------ GIVEN DATA

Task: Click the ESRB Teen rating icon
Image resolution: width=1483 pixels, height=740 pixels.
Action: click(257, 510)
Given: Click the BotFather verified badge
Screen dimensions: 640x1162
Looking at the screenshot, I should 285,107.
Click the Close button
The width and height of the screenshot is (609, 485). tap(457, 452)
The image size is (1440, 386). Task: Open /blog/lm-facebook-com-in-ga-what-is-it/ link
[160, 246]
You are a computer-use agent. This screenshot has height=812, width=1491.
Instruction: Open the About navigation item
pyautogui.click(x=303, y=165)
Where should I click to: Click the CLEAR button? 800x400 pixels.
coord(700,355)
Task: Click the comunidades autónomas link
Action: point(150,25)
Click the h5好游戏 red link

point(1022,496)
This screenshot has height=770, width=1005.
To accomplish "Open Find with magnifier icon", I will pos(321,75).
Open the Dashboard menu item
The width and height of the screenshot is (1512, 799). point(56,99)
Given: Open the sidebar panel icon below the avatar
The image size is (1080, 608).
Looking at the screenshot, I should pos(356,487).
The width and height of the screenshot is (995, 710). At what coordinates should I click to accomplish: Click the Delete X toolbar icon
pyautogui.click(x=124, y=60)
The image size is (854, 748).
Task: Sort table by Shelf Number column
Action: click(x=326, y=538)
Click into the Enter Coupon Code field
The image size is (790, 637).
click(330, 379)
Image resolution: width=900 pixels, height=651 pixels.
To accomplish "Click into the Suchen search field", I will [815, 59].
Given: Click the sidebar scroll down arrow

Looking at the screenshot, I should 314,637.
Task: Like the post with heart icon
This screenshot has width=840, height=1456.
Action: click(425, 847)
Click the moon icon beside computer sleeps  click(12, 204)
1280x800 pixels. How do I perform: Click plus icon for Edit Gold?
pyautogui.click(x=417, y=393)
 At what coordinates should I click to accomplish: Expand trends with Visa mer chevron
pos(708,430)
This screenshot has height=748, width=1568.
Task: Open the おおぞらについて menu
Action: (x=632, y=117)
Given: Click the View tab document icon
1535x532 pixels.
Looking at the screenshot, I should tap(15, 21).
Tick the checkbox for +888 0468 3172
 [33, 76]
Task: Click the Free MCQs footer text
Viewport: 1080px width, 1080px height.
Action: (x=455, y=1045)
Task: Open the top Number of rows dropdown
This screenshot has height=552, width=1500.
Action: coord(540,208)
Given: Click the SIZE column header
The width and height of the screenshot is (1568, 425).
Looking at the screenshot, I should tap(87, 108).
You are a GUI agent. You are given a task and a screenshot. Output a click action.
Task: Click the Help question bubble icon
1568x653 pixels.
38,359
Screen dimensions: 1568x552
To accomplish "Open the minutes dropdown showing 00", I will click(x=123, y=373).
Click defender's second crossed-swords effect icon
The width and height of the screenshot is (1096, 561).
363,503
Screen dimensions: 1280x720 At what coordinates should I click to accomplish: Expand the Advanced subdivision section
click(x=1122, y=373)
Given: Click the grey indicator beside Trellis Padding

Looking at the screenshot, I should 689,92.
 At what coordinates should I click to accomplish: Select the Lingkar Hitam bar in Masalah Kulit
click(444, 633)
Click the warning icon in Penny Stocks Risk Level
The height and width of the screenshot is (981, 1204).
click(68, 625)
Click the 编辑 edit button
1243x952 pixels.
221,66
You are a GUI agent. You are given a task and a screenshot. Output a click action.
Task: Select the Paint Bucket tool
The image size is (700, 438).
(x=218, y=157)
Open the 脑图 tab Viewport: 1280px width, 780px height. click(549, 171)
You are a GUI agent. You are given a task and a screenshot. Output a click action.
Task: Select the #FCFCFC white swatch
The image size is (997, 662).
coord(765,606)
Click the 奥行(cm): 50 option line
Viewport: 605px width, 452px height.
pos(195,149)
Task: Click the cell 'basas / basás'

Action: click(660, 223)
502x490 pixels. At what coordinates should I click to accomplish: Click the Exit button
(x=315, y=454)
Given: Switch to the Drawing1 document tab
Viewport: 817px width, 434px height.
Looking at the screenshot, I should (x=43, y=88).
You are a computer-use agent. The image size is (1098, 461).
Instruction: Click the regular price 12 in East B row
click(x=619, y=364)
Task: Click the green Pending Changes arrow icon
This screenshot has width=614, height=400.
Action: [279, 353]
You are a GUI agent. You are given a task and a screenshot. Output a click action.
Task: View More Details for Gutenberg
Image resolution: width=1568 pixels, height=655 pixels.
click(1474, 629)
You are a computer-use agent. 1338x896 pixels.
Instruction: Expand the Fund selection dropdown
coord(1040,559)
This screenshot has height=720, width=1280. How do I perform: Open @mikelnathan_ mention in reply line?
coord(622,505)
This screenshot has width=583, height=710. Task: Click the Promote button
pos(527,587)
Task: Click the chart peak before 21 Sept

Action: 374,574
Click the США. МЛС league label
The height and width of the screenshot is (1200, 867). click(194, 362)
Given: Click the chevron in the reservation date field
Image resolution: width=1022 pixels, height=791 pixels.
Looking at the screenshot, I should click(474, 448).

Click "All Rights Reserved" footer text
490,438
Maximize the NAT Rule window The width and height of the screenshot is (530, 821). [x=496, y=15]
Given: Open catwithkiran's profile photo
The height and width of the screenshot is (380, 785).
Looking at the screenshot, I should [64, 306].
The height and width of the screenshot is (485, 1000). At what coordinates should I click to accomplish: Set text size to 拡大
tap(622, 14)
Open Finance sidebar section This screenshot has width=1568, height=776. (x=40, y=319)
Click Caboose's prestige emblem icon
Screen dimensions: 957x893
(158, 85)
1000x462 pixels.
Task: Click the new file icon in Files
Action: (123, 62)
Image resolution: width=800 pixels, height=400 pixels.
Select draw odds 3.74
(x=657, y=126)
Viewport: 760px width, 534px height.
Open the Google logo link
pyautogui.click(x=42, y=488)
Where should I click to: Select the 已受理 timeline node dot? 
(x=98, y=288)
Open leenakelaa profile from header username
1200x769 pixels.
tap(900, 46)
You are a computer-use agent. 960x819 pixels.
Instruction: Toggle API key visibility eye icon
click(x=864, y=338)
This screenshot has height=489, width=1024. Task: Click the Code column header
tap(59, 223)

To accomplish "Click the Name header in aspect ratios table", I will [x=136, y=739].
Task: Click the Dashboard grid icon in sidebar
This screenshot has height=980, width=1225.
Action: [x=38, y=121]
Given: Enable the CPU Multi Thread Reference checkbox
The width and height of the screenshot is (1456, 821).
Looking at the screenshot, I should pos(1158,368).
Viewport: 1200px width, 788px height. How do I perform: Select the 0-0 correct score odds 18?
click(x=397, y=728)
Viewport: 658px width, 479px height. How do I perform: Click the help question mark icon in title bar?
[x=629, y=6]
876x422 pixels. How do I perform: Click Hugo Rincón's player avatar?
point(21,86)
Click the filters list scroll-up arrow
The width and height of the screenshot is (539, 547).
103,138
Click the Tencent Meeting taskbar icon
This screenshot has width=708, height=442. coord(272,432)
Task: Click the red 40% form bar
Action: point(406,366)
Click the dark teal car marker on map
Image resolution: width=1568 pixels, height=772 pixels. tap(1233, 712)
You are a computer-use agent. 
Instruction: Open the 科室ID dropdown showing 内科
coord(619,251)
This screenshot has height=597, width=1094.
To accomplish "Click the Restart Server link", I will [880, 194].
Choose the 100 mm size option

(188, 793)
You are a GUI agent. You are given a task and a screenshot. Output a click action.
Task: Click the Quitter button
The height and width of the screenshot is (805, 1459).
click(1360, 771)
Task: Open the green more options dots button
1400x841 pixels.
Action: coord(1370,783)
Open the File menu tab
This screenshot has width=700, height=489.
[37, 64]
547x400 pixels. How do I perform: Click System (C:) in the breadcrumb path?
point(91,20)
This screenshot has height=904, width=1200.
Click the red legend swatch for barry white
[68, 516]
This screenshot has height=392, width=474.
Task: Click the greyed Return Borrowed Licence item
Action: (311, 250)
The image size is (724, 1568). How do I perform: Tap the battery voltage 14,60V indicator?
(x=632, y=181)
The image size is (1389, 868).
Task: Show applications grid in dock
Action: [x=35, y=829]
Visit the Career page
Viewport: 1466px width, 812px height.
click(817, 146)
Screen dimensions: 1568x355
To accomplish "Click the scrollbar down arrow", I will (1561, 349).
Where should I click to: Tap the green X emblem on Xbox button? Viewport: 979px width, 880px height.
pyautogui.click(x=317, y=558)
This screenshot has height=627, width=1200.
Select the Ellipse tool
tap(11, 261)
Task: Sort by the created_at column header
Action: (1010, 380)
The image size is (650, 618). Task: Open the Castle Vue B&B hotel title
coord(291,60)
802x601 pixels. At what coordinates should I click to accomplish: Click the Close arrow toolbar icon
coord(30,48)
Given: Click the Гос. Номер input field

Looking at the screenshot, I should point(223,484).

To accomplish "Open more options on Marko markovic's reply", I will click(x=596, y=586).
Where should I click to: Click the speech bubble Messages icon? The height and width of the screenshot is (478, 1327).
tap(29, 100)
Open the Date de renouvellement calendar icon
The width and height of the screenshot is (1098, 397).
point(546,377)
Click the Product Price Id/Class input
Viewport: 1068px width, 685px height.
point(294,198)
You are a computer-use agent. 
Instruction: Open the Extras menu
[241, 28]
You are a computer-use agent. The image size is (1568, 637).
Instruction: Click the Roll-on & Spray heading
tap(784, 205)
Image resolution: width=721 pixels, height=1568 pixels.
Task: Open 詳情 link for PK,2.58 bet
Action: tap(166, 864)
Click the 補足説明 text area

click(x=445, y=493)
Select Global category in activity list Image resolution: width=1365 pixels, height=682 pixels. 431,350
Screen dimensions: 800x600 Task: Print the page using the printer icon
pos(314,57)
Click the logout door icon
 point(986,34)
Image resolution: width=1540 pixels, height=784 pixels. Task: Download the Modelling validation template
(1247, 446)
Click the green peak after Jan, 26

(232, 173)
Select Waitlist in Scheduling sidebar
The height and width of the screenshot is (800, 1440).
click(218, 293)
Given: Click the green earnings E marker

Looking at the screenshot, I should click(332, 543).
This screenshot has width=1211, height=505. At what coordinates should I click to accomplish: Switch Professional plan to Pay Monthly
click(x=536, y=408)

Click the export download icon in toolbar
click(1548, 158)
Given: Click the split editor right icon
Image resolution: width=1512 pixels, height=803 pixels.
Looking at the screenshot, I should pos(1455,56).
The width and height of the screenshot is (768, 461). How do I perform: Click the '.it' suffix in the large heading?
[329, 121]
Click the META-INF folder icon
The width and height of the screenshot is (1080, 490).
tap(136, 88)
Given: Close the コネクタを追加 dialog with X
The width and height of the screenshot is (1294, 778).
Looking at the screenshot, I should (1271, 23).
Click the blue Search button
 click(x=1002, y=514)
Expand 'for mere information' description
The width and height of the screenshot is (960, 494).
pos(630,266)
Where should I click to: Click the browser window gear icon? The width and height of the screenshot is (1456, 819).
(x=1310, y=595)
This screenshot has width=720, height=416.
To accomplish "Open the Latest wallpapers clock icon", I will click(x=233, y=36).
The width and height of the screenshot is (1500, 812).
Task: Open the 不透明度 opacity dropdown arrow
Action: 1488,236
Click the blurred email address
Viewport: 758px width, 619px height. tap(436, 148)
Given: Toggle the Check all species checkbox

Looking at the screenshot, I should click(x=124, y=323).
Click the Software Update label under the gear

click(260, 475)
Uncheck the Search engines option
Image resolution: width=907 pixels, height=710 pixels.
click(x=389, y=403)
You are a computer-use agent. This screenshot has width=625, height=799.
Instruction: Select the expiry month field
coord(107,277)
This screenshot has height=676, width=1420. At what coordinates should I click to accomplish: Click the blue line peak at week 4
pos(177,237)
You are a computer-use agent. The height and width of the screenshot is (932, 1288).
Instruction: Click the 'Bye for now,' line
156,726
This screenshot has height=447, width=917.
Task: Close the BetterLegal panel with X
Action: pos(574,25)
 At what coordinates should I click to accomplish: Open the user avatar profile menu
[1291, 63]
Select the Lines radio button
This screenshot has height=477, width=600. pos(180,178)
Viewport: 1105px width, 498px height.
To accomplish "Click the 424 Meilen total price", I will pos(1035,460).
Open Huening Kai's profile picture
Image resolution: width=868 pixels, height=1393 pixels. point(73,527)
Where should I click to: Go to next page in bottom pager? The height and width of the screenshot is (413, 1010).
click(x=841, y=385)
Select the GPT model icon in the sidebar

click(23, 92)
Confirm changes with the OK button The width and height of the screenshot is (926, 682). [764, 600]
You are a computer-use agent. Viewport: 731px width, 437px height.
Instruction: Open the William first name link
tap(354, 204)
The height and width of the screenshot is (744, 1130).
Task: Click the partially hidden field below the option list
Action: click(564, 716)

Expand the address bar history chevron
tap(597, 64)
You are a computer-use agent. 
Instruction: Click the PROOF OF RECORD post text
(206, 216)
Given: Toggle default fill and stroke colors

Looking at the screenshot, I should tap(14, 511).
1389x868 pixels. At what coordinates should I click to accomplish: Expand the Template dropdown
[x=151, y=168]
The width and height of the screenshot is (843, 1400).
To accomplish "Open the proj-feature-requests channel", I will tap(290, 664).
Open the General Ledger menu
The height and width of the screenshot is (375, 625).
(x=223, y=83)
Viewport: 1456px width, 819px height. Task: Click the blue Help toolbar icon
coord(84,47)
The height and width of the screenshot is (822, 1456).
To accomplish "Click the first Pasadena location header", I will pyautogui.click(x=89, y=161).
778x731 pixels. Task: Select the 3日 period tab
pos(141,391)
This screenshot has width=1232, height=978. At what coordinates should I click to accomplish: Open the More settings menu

------------

* **REQUIREMENT**:
Given the records above, reproduce precisely and only the lines between the line holding "This screenshot has width=1211, height=505." and the line holding "Given: Click the split editor right icon", inclusive.

* **RESPONSE AREA**:
This screenshot has width=1211, height=505. At what coordinates should I click to accomplish: Switch Professional plan to Pay Monthly
click(x=536, y=408)

Click the export download icon in toolbar
click(1548, 158)
Given: Click the split editor right icon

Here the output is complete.